Haredi politicians say Shabbat buses won’t happen
Deputy Mayor Naftali Lubert (United Torah Judaism) called the decision 'cheap, Meretz spin,' referring to the left-wing party.
By Yair Ettinger • Ha’aretz
Ultra-Orthodox politicians refused to be daunted Tuesday by the Tel Aviv city council’s resolution to sanction buses on Shabbat, saying the move would be defeated soon enough.
Deputy Mayor Naftali Lubert (United Torah Judaism) called the decision “cheap, Meretz spin,” referring to the left-wing party. He said he couldn’t be bothered to threaten to leave the city coalition.
Similarly, Shas MKs completely ignored the decision on the assumption that it would be overridden in the city government or by Transportation Minister Yisrael Katz. A Shas official said the party refused to “be dragged into an argument that would portray Shas as primitive Haredim who prevent the secular community from having fun on Shabbat.”
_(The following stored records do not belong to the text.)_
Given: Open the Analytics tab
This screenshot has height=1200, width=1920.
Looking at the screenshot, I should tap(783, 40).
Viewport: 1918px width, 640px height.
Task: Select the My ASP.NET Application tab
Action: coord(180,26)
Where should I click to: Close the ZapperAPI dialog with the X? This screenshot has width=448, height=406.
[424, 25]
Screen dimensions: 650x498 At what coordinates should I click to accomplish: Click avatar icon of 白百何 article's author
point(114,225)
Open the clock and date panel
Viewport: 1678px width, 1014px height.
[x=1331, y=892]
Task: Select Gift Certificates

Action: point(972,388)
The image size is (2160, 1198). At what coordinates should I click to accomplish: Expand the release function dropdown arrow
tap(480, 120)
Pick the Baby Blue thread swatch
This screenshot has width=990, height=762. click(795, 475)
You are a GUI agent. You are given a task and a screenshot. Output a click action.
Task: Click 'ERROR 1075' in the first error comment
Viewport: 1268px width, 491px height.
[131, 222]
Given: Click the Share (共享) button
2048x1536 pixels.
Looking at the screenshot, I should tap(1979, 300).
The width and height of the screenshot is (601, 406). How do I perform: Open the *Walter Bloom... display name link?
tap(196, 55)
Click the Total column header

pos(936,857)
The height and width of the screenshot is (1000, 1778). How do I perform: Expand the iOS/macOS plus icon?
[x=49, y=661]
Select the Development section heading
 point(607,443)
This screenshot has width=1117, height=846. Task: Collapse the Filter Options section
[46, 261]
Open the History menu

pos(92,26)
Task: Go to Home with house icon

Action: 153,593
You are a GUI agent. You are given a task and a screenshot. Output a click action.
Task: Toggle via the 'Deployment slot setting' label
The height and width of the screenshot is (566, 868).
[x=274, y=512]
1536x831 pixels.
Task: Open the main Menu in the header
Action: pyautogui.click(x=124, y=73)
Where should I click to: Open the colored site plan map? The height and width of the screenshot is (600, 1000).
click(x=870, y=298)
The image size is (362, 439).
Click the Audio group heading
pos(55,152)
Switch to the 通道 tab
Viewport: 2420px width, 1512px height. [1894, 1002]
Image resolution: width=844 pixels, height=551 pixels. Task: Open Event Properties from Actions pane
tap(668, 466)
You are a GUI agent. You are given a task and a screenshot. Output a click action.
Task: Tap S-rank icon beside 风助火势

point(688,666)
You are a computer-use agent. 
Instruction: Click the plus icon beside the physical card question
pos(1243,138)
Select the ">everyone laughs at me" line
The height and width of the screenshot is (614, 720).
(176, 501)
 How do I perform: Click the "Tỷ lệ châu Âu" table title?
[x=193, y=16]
But Tel Aviv Chief Rabbi Meir Lau slammed the resolution, saying that it “shamed the history of Tel Aviv-Jaffa, founded 103 years ago as the first Hebrew city. The former chief rabbi of Israel quoted historical Tel Aviv figures such as national poet Hayim Nahman Bialik, Zionist thinker Ahad Ha’am and the city’s first mayor, Meir Dizengoff. All opposed desecration of Shabbat.
Lau quoted a 1933 pamphlet by Dizengoff stating that “we called several times on the Tel Aviv public to refrain from public desecration of Shabbat, an act that hurts the feelings of the Haredi public and the good reputation of Tel Aviv as a pure Hebrew city.”
Lau said he felt “pain and deep disappointment due to the council’s recommendation to operate public transportation on Shabbat. It’s a wound to Shabbat’s holiness, which commemorates the Creation and the Exodus from Egypt. It’s a day of rest for every worker and a day for spiritual elation and family unity.”
Lau appealed to Tel Aviv Mayor Ron Huldai not to “put out the Shabbat candle.” He also urged the interior and transportation ministries not to approve the resolution. They should preserve the sanctity “of Shabbat in the public sphere, as befitting the Jewish State.”
The organization of Tzohar Rabbis, a moderate religious-Zionist group, called on the city council “not to seriously harm Israel’s Jewish character without a serious public debate.”
Tzohar’s chairman, David Stav, said in a statment that “despite the city’s image, most of its inhabitants are traditional Jews who care about Shabbat. Many secular residents “yearn for quiet” on Shabbat, he added. “The financial motive to help businesses and young people cannot be the municipality’s main consideration.”